# SkiDoo "04" line up



## dieseldude (Oct 25, 2002)

http://www.maximumsled.com/absolutenm/templates/articles_layout.asp?articleid=228&zoneid=1 

Let me know what you think, i see a fairly boring "04". The GSX is really the only "new" item.
No beaver tail, fixed winshields, two steps in the right direction.


----------



## TeamPolarisracing (Nov 7, 2002)

they all look kinda like the rev, i don't think if the elite comes out it will be a big seller.but no big changes.


----------



## Lunker (Aug 27, 2001)

I really hate the looks of the rev chassis but I still like skidoos. I saw yamahas 14 stroke 1000 today on sale for 7,300 in Maumee. Why didnt you mention Yamahas? Thats a bad ars sled!


----------



## dieseldude (Oct 25, 2002)

Sorry Lunker, I guess its personal preference eh!?
Here ya go bud.
http://www.maximumsled.com/absolutenm/templates/articles_layout.asp?articleid=207&zoneid=3


----------



## SA ULTRA MAG (Nov 7, 2001)

Lunker,

The Yamaha RX-1 is the 4 stroke you are talking about. They are a sweet sled.
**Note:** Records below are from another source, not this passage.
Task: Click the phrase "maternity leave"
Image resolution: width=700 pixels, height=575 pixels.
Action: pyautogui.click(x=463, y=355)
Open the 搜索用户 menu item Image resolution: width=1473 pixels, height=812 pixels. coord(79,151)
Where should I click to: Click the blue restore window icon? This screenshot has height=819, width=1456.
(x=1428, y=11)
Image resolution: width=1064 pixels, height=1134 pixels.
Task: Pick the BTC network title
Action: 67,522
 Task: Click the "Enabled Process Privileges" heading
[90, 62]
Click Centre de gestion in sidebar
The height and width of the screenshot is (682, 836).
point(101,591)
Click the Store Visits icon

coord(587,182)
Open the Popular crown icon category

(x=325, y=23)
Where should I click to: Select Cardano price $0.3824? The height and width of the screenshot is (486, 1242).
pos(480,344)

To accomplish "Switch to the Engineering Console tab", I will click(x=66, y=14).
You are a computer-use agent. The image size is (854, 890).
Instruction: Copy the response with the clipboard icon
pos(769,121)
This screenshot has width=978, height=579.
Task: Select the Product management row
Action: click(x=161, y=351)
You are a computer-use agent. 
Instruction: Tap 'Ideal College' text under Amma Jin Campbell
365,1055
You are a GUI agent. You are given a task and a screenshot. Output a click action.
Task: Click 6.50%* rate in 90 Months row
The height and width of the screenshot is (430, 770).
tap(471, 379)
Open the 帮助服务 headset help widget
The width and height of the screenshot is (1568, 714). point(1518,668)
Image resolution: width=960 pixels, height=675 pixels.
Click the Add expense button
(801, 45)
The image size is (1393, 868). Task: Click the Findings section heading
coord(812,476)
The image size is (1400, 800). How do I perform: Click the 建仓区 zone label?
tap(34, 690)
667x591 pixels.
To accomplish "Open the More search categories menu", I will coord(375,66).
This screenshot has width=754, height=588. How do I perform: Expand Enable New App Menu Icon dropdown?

Same basic motor that they put in their R-1 (crotch-rocket) roadbike.

They were new in 2003 and there were a couple that sold at White Star Snowmobile Auctions last month for $6000 (that's a deal) check it out at www.snowmobileauction.com 

If you look at all new snowmobiles very close with an open mind you we see that Yamaha's fit and finish is second to none.

Talk to the service managers at dealers that carry more than one brand and ask them which has less problems and who has better service. That should say alot.

I've noticed that "most" Acrtic Cat owners are very brand loyal but I've heard of more and more that are jumping ship to other brands.    

Pat


----------



## POLARBEAR (May 13, 2002)

they keep making these sleds smaller. bigger engines with more h/p but smaller chassis. it is ridiculous. it's like they are building them with the skateboarers in mind. not the rest of us. to short.


----------



## hangoo (Oct 3, 2001)

those are some cool sleds


----------



## SafetyMan (Apr 13, 2001)

I think the 04 lineup is pretty lame.

No one has changed much, Polaris really dissappointed me, and I'm a Polaris guy. They;re falling behind, SkiDoo did the REV, Arctic Cat did the Firecat.....

I'm anxious to see the SD Elite!


----------